Gaziantep Üniversitesi (GAÜN) Göç Enstitüsü ile GAÜN Fen Edebiyat Fakültesi Sosyoloji Bölümü tarafından "Göç Tartışmaları I" paneli düzenlendi.
GAÜN Mavera Kongre ve Sanat Merkezinde düzenlenen panelin moderatörlüğünü GAÜN Rektörü Prof. Dr. Ali Gür yaptı. Panele, Sabancı Üniversitesi Öğretim Üyesi Prof. Dr. Fuat Keyman ve Kanada Trent Üniversitesi Öğretim Üyesi Prof. Dr. Feyzi Baban konuşmacı olarak katıldı.
Panelin açılışında konuşan Rektör Prof. Dr. Ali Gür, göçün tarihsel bir olgu olduğunu ve insanlık tarihi ile başladığını belirterek, çeşitli sebeplerden dolayı göçler meydana geldiğini söyledi.
"Göç, iyi yönetilirse bulunduğu coğrafyaya önemli katkı sağlar"
Gür, "Göç sonrası travma yaşanıyor. Ama bu travmayı yaşayanlar bir süre sonra Posttravmatik stresi atlattıktan sonra o ülkeye ya da bulundukları coğrafyaya katkı sağlıyorlar. Apple'ın sahibi Steve Jobs Suriyeli bir göçmenin çocuğu. Şu an bir trilyon dolar cirosu olan Amazon'un sahibi Meksikalı bir göçmendir. Dolayısıyla göç her zaman travmatiktir, ama iyi yönetilirse bulunduğu coğrafyaya önemli katkı sağlar. Anadolu coğrafyası, Amerika ve Kanada göçlerle kurulmuştur. Göç edenler sadece sorun olarak değil, aynı zamanda çok iyi yönetilirse onların hak ve hukukları da gözetilerek eğitime, kültüre, sanata ve ekonomiye büyük katkı sağlarlar." dedi.
Panelde, "Misafirperverlikten Haklara Mülteci Krizi: Küresel Yönetişim ve Birlikte Yaşamak Mümkün mü?" konusunda sunum yapan Prof. Dr. Fuat Keyman, "Mülteciler göçmen değil, onlar kendi rızaları dışında yerlerinden edilmiş insanlar. Bu sorunun çözümünde şehirlerin önemi çok büyük. Gaziantep bu anlamda çok önemli kilit kentlerimizden biridir." ifadelerini kullandı.
"ABD ve Avrupa mülteci meselesinde sınıfta kalmıştır"
Türkiye'nin bugüne kadar 4,2 milyon mültecinin yaşadığı bir yer olduğunu, mültecilere ise koşulsuz misafirperverlikle yaklaşıldığını, ancak ABD ve Avrupa'nın mülteci meselesinde sınıfta kaldığını ifade eden Keyman, şunları söyledi:
"Uzun bir süreden bu yana Gaziantep'te Suriyeli misafirler bulunuyor.
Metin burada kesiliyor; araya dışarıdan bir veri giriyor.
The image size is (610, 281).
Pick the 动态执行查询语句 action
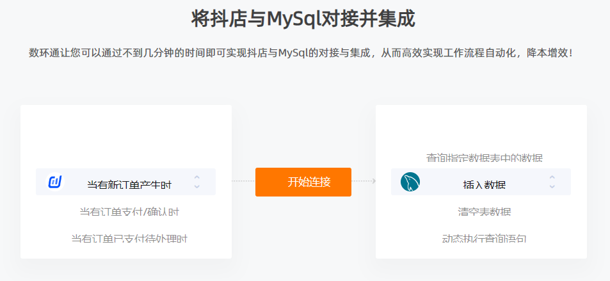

Artık misafirperverlik yetmiyor. Hem Suriyeli dostlarımız bizden belli statü, haklar istiyor hem de Türkiye'nin de bu şekilde yaklaşması gerekiyor. O yüzden Türkiye başarıyla götürmüş olduğu bu süreci misafirperverlik temelinde başarıyla devam ettirmesi, sürdürebilmesi için artık mülteci sorununa daha çok bir yönetişim, haklar ve statüler temelinde yaklaşması gerekiyor."
Prof. Dr. Feyzi Baban da Avrupa'daki özellikle göç konusunda son hukuki durum hakkında katılımcıları bilgilendirdi.
Baban, 1950 Cenevre konvansiyonuyla mültecilere sağlanan hakların şu anda nasıl erozyona uğradığı ve Avrupa'daki halen devam eden göç kriziyle ilgili açıklamalarda bulunarak, "Avrupa'da son yıllarda mültecilerin kabul edilmemesi, haklarının verilmemesi veya haklarının erozyona uğraması söz konusu. Avrupa sınırları kapatarak, üçüncü ülkelere taşeron olarak sınır kontrollerini vererek ve göçmenleri de kriminalize ederek haklarını vermeme durumuna gelmiştir." şeklinde konuştu.
Gaziantep dahil olmak üzere Türkiye'de yaklaşık 5 milyon mültecinin yaşadığına dikkat çeken GAÜN Göç Enstitüsü Müdürü Doç. Dr. Mehmet Nuri Gültekin de Göç Enstitüsünün Türkiye'nin, bölgenin ve Gaziantep'in göçle ilintili meselelerini anlamaya ve açıklamaya çalışacağını belirtti.